■ WHAT YOU WILL DO:
In the entries that follow, the lines from the line containing "1500x798 pixels." up to and including the line containing "Image resolution: width=779" must be copied exactly, with pictures omitted.

■ DATASET CONTENT:

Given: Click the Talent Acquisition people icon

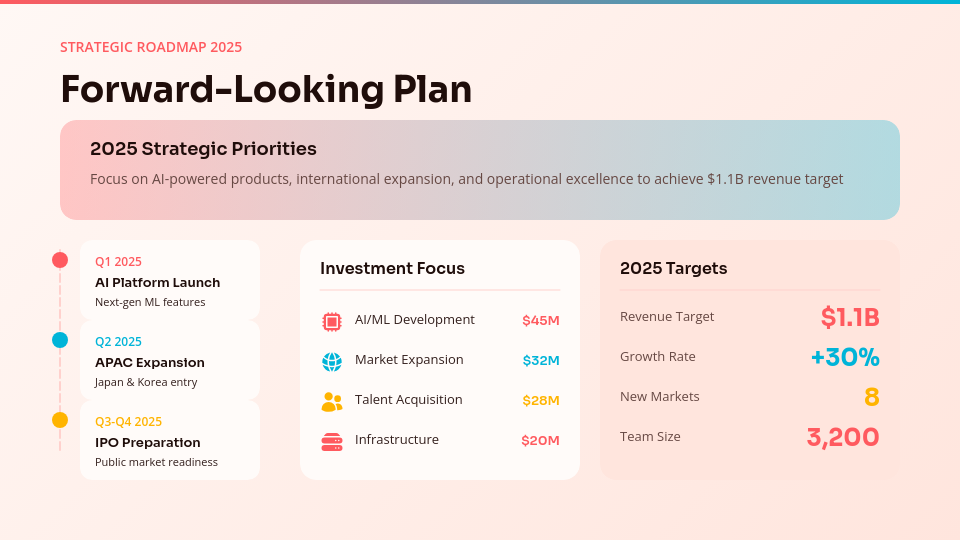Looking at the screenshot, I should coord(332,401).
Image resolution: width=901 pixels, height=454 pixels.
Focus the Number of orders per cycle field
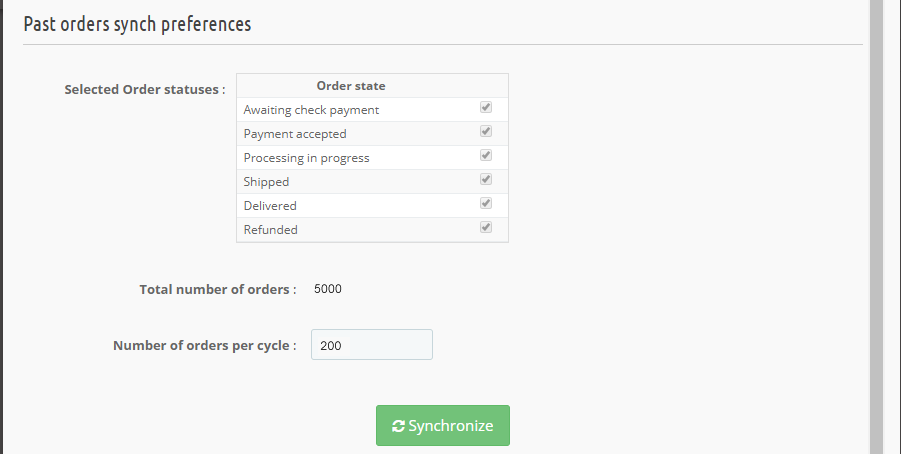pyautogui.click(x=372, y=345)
---
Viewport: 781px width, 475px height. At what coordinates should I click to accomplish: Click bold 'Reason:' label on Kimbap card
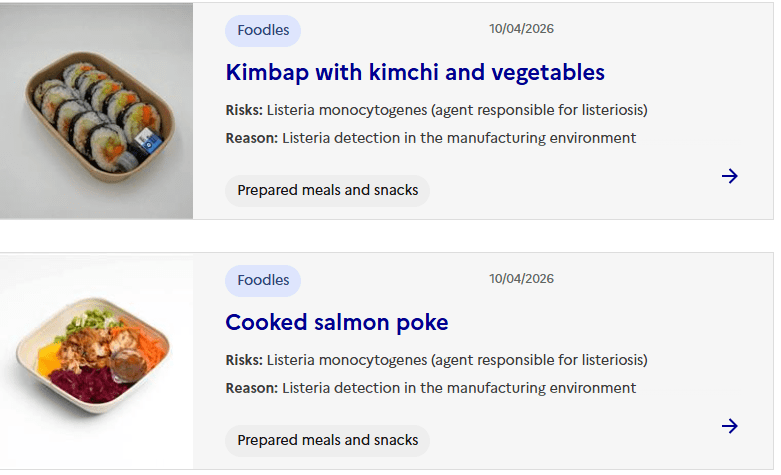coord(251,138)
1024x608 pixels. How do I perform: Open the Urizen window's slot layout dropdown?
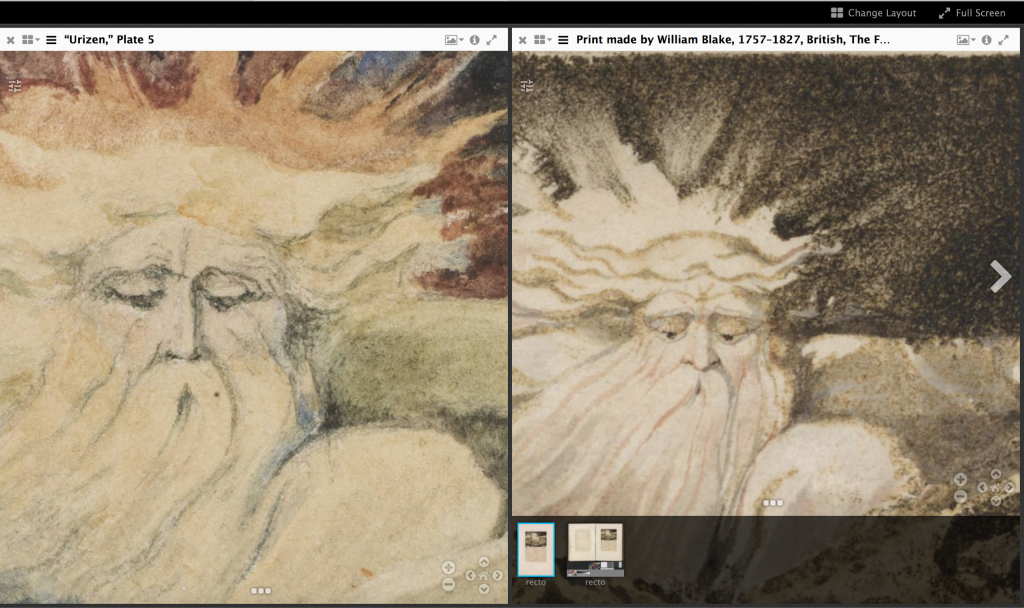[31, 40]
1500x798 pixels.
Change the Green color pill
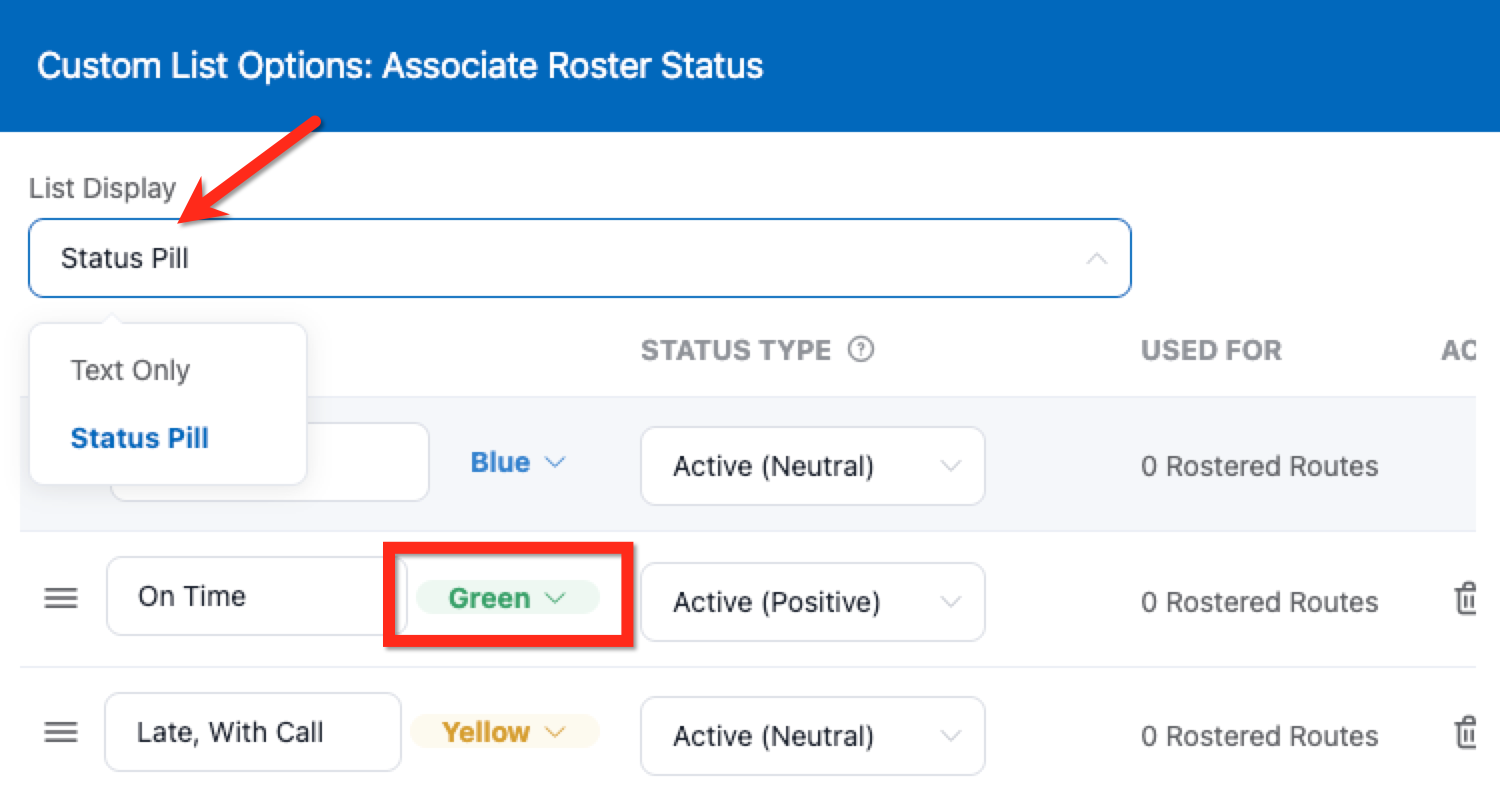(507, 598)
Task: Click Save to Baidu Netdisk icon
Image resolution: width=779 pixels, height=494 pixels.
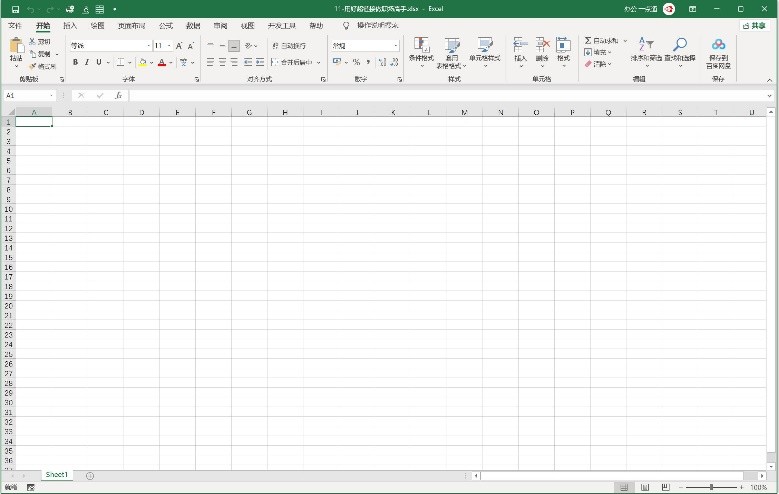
* * *
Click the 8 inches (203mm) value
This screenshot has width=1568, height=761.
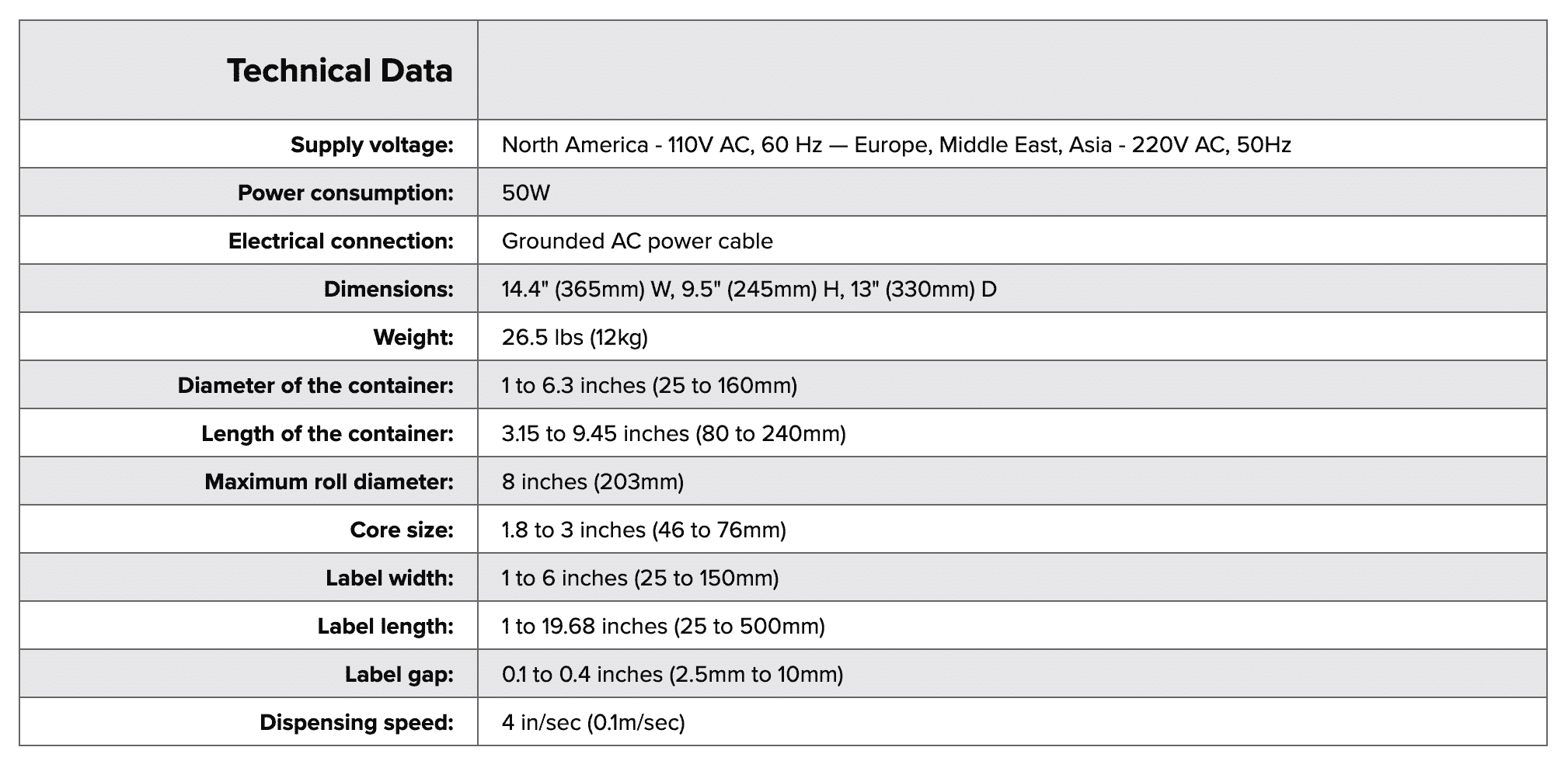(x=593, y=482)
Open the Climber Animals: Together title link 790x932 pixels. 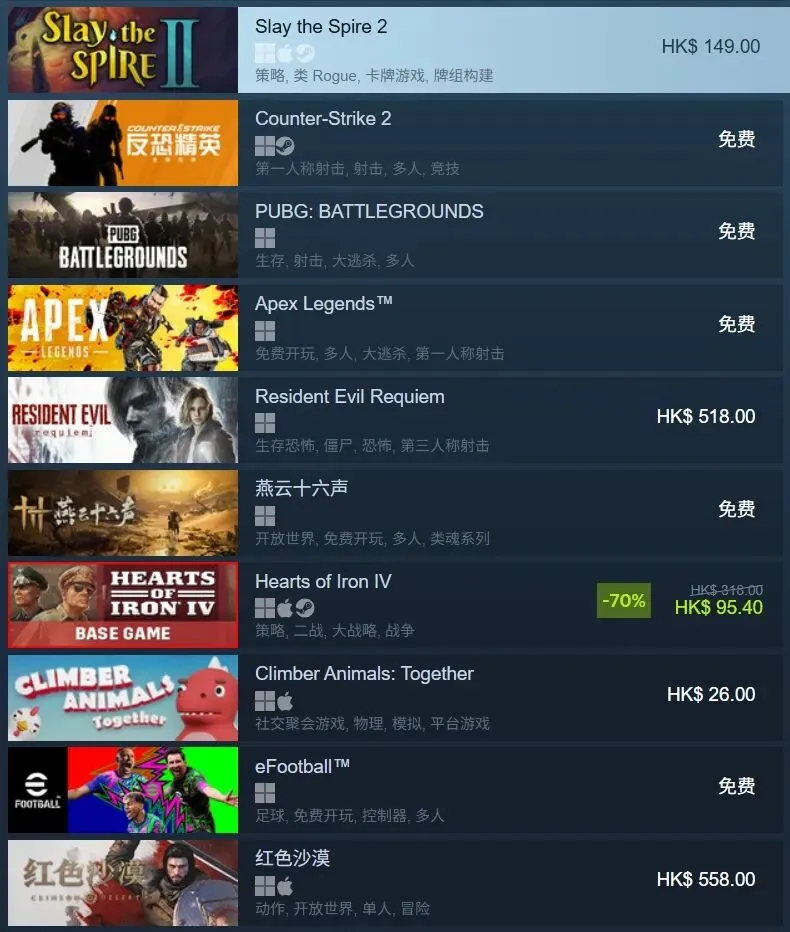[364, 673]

■ TASK RESPONSE:
1500x798 pixels.
Change the Green color pill
(507, 598)
Task: Click Save to Baidu Netdisk icon
Image resolution: width=779 pixels, height=494 pixels.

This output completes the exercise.